Der 1943 im lettischen Riga geborene Jansons war einer der bedeutendsten Dirigenten weltweit. Von 1979 bis 2000 wirkte er als Chefdirigent der Osloer Philharmoniker und legte dort den Grundstein für seine Weltkarriere. 1997 übernahm er die musikalische Leitung des Pittsburgh Symphony Orchestra. 2003 wechselte er als Chefdirigent zum Symphonieorchester des Bayerischen Rundfunks. Nach den Worten von BR-Intendant Ulrich Wilhelm habe Jansons Symphonieorchester und Chor des Bayerischen Rundfunks zu dem geformt, was sie heute sind.

Sie zählen zu den besten Klangkörpern der Welt. Seine Präzision am Pult und sein von Menschlichkeit geprägter Umgang mit den Musikerinnen und Musikern machten ihn zu einem Ausnahmekünstler.

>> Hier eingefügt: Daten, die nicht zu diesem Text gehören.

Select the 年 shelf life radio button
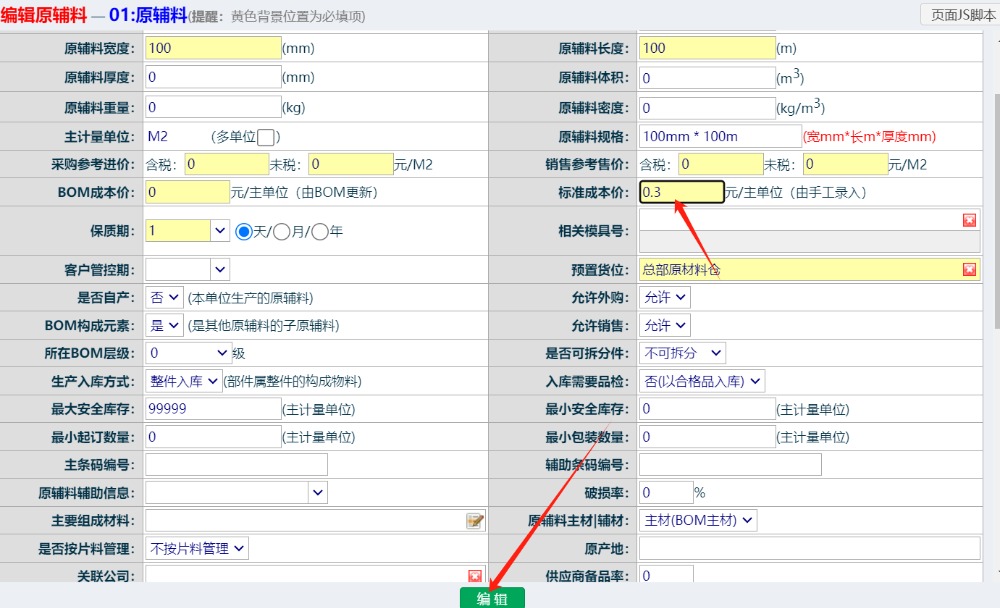Screen dimensions: 1000x608 (x=320, y=231)
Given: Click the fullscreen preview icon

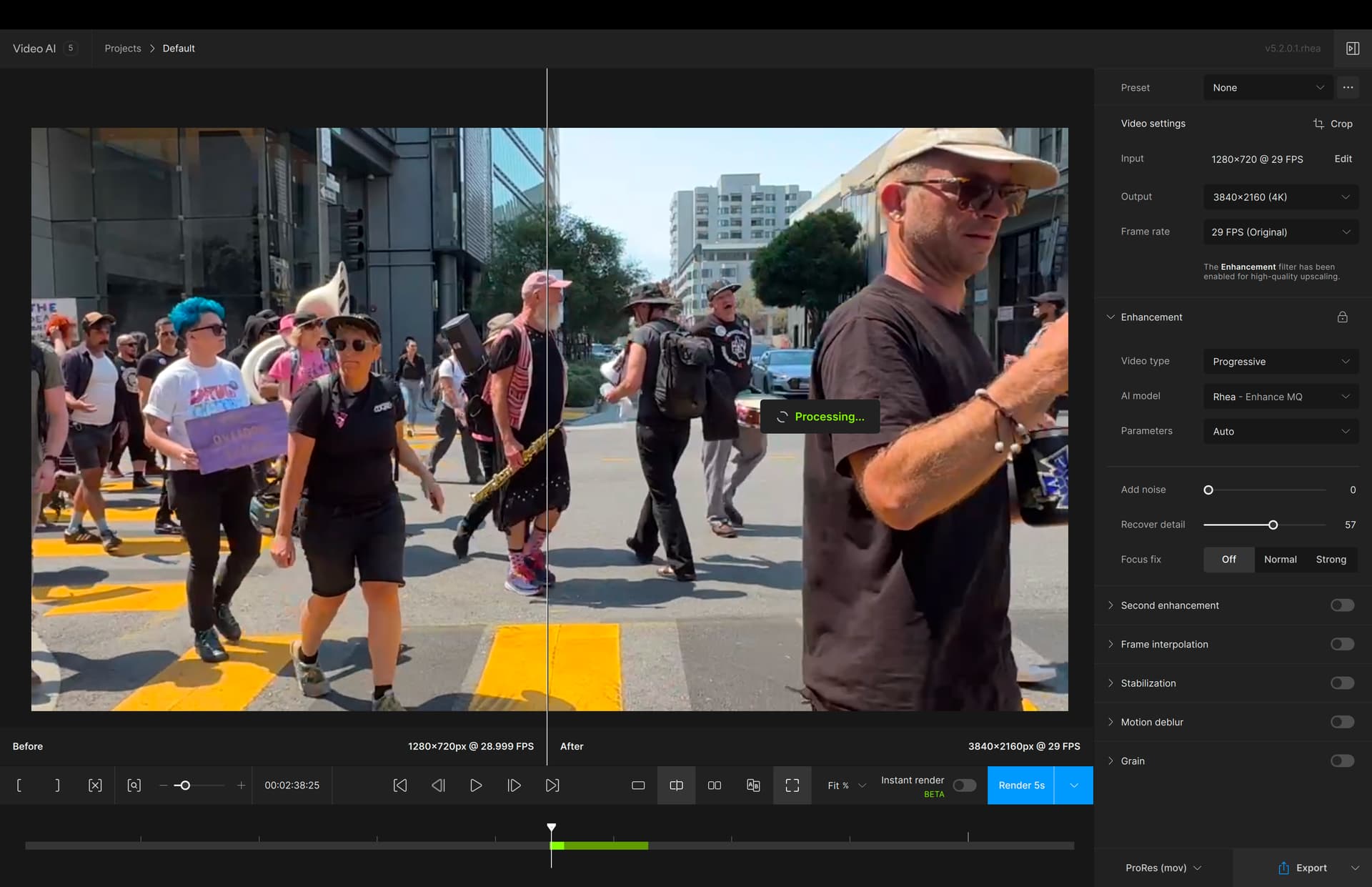Looking at the screenshot, I should (x=792, y=786).
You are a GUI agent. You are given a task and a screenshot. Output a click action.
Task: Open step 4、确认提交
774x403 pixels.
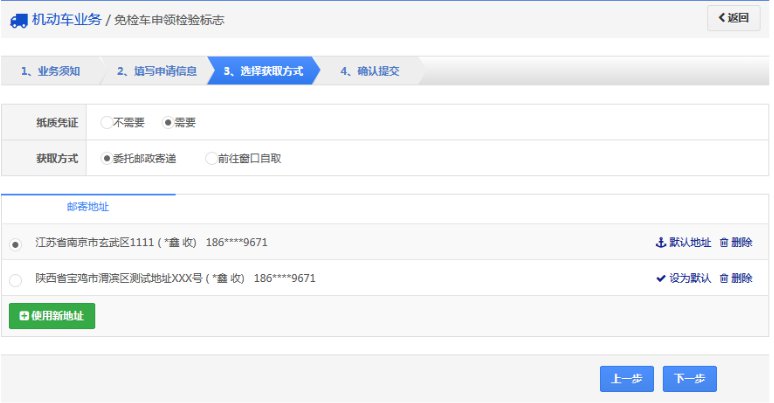[369, 72]
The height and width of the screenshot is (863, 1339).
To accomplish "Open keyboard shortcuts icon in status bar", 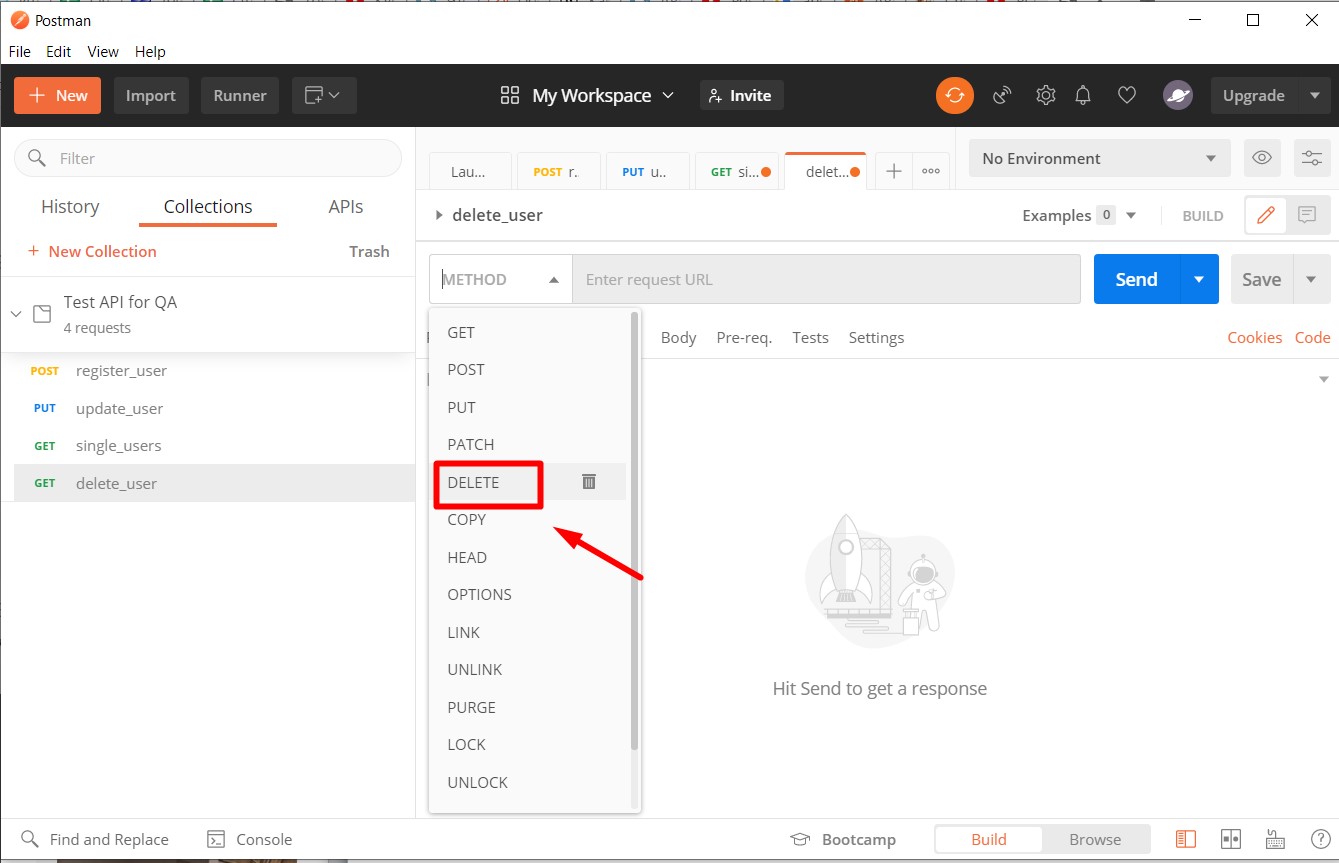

Ulrich Wilhelm, Intendant des Bayerischen Rundfunks

2004 bis 2015 leitete Jansons zudem das Amsterdamer Concertgebouw Orchester und damit zwei renommierte Klangkörper zugleich. Außerdem dirigierte er dreimal das traditionsreiche Neujahrskonzerts der Wiener Philharmoniker, deren Ehrenmitglied er war.

Musikalische Wurzeln

Jansons Familie war ebenfalls musikalisch; der Vater war Dirigent, die Mutter eine jüdische Sängerin. Jansons wurde in einem Versteck geboren, in das sich seine Mutter geflüchtet hatte, als ihr Vater und ihr Bruder im Rigaer Ghetto ums Lebens gekommen waren. Als Jansons Vater beruflich nach Leningrad ging, folgte ihm die Familie 1956. Dort studierte Jansons Violine, Klavier und Dirigieren am Konservatorium und ging 1969 nach Österreich, wo er seine Ausbildung bei Hans Swarowsky und Herbert von Karajan fortsetzte.

Oper als Leidenschaft

Seine Interpretationen der Symphonien von Gustav Mahler und Dimitri Schostakowitsch gelten als legendär. Doch immer wieder bekannte der Dirigent, dass ihm Oper eigentlich am meisten liege. Mit "Eugen Onegin" und "Pique Dame" von Peter Tschaikowsky gelangen ihm meisterhafte Deutungen. Vielfach wurde er geehrt, beispielsweise mit dem Opus Klassik für sein Lebenswerk und mit dem "Drei-Sterne-Orden", die höchste Auszeichnung der Republik Lettland.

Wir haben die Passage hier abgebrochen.